What does land acquisition have to do with transportation? Within the lifespan of this levy, Sound Transit plans to build a light rail station at Graham Street in the Rainier Valley and two stations serving the Chinatown/International District. These are significant investments in both areas that are long overdue. However, the City needs to work with the communities to ensure they are not negatively impacted by them and remain true to the theme and goals of Seattle’s comprehensive plan, One Seattle, and the Seattle Transportation Plan. 

A shared goal of both the comprehensive and transportation plans is helping communities remain rooted in their neighborhoods. Graham Street and the C/ID are both neighborhoods where community priorities have been ignored for decades and are both at high risk of displacement

The funding would address this goal by working with the communities to buy land now for family-centric, affordable, workforce housing and other community-led developments. It would also be good for the prospects of the transportation levy passing. Recent polling showed that 55% of voters would be more likely to vote yes on the transportation levy if this priority was included. 

A vision for the future of the Graham Street station. Courtesy of Puget Sound Sage 

We know that light rail and transit expansion often leads to gentrification in Seattle, displacing the very people who were supposed to benefit from the expansion in the first place. The deep irony is that those of us most at risk of displacement use public transportation far more than the higher-wage earners who displace us from our neighborhoods. As our communities are displaced, transit will receive less ridership, affecting both Sound Transit and SDOT’s bottom line, as well as the City’s climate goals to increase public transit ridership.

In preparation for the stations, our communities have put together clear visions to prevent transit-related displacement. In 2018, the Graham Street community action team (Graham Street CAT), representing ten BIPOC-led organizations in the Graham Street area, developed a clear vision and plan to prevent displacement of our communities. 
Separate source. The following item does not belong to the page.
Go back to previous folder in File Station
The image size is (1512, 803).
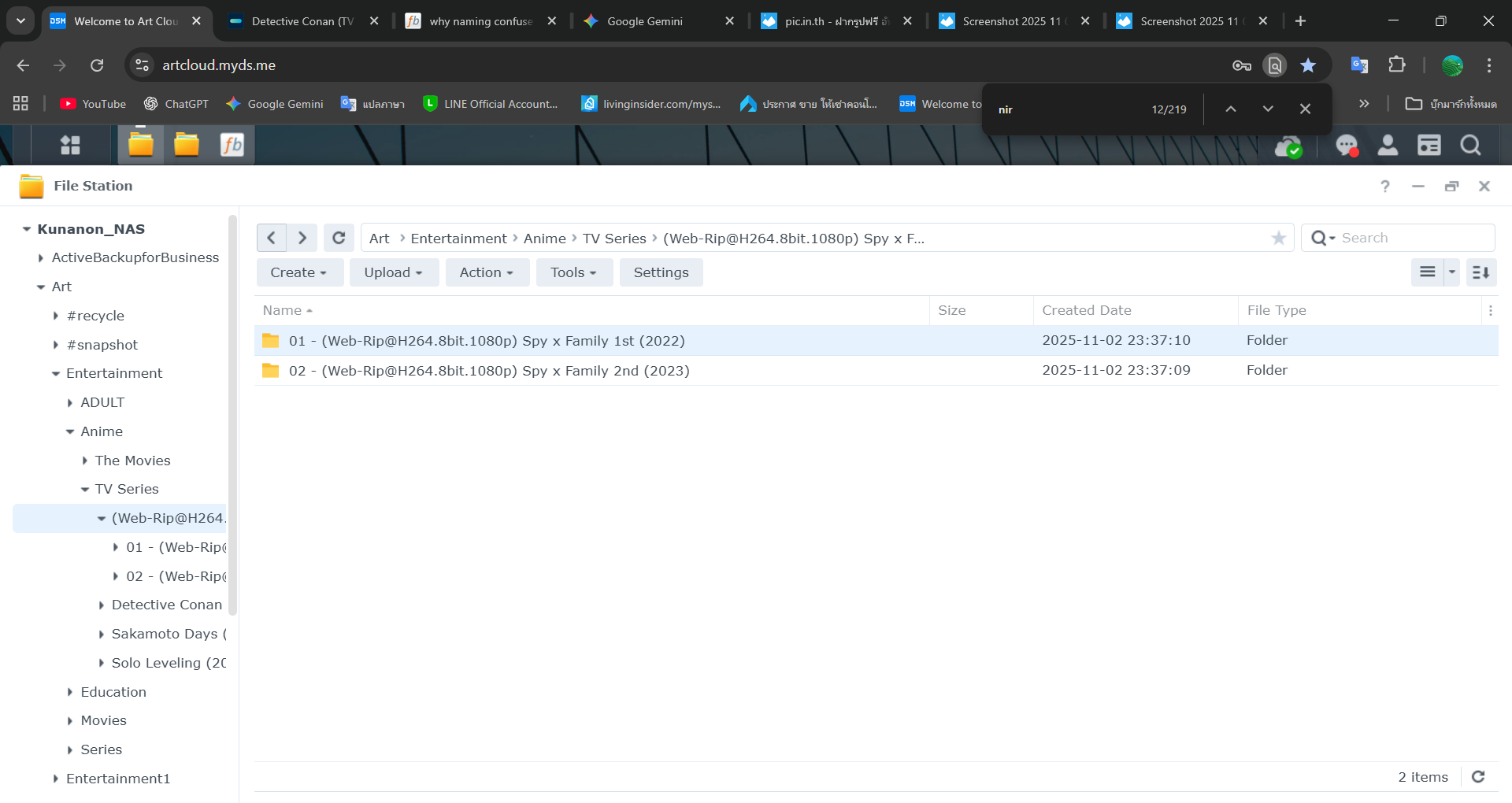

Through research, community-wide planning sessions, surveys of businesses, tenants, and homeowners, and listening sessions with our own members, we identified key assets in our neighborhood that are at risk of displacement. We estimate that we need to acquire at least 10 acres of land in the neighborhood to develop enough senior and affordable housing, cultural facilities, and community-serving businesses to anchor our community for generations to come.
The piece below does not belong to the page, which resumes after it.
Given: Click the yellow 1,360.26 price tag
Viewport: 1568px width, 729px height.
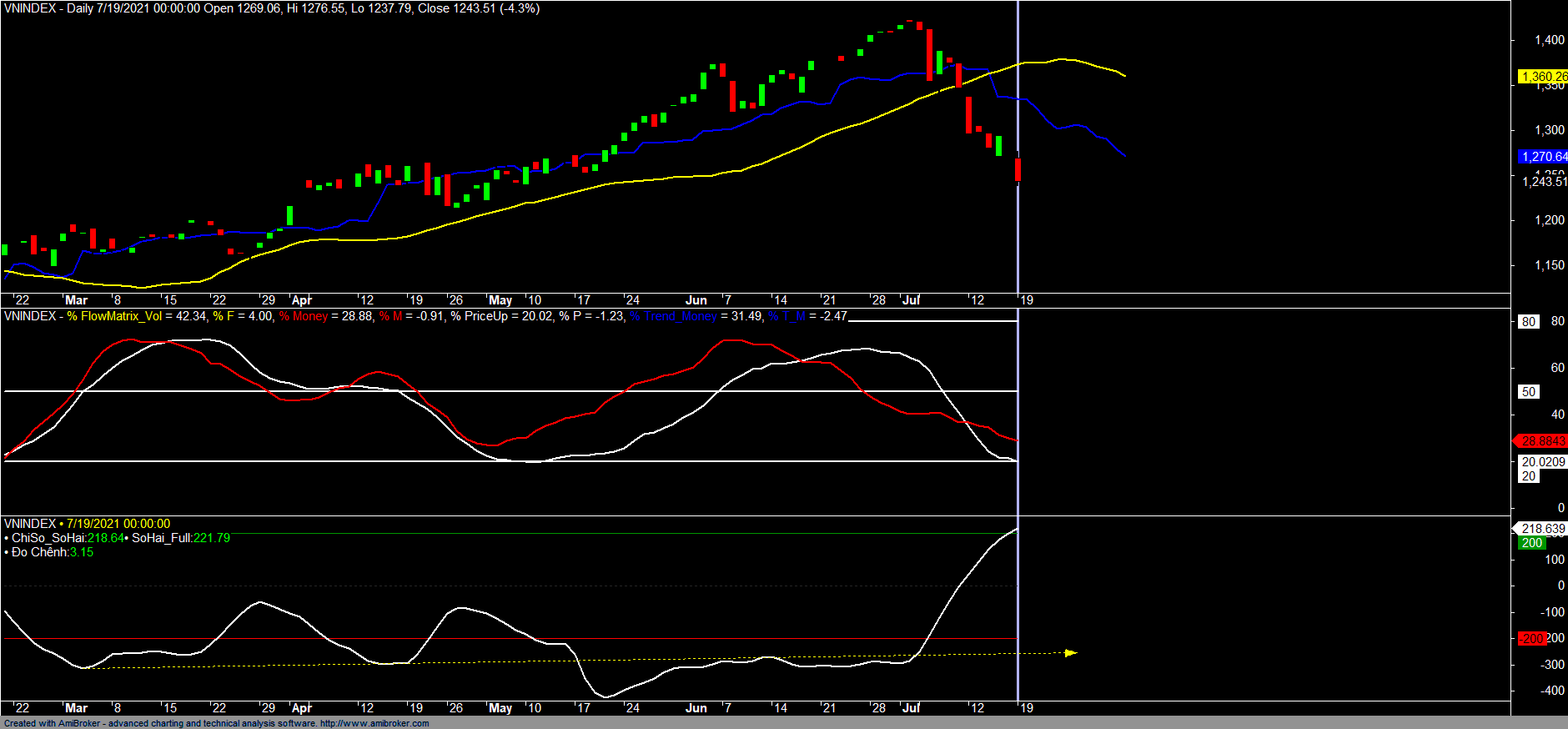Looking at the screenshot, I should pos(1542,77).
Advocates fighting proposals to make a transit hub in the C/ID on 4th or 5th Ave. Courtesy of Puget Sound Sage

In the Chinatown/International District, our community fought hard for Sound Transit to build two light rail stations north and south of the C/ID rather than the regional proposals at 5th Ave or 4th Ave that would deeply disrupt our community. These new stations are a once-in-a-generation opportunity to cement Seattle’s legacy in leading the way through Equitable Transit Oriented Development (ETOD) by working with our C/ID community to acquire land that will keep people housed, culturally represented, and remain in place. The Seattle City Council has the opportunity to bring growth without displacement to one of the most disenfranchised and underinvested communities in Seattle.

The City has already spent significant energy and time developing a strategy around equitable transit-oriented development. The transportation levy is an opportunity to put the funding behind it. The Council could do so by increasing the overall package to the $1.7 billion that advocates are demanding; polling shows that voters would approve a transportation levy up to $1.9 billion. Council could also prioritize funding for our communities from the existing proposal. Providing $30 million for our communities to continue our work and implement solutions that address displacement neighborhood-wide would be a small stride toward a more equitable proposal. It is also a chance for the Council to make a bold investment in a strategy to keep communities in place, taking us one step closer to a Seattle that is vibrant, equitable, and diverse.

Karen Sataka is a born-and-raised Seattle resident of over 70 years and the owner of Bush Garden Restaurant and Bar. She is an activist and organizer with the CID Coalition and organizes for a thriving city where people from all economic, cultural, and religious backgrounds can live side by side, valuing the richness in the diversity of all its residents.

Hieu Tran is the President of The Vietnamese Buddhist Community, Co Lam Temple, and a member of the Graham Street Community Action Team.

Slayman Appadolo fulfills multiple roles for the Cham Refugees Community as a project assistant, leading other real estate development efforts for the organization, and a member of the Graham Street Community Action Team.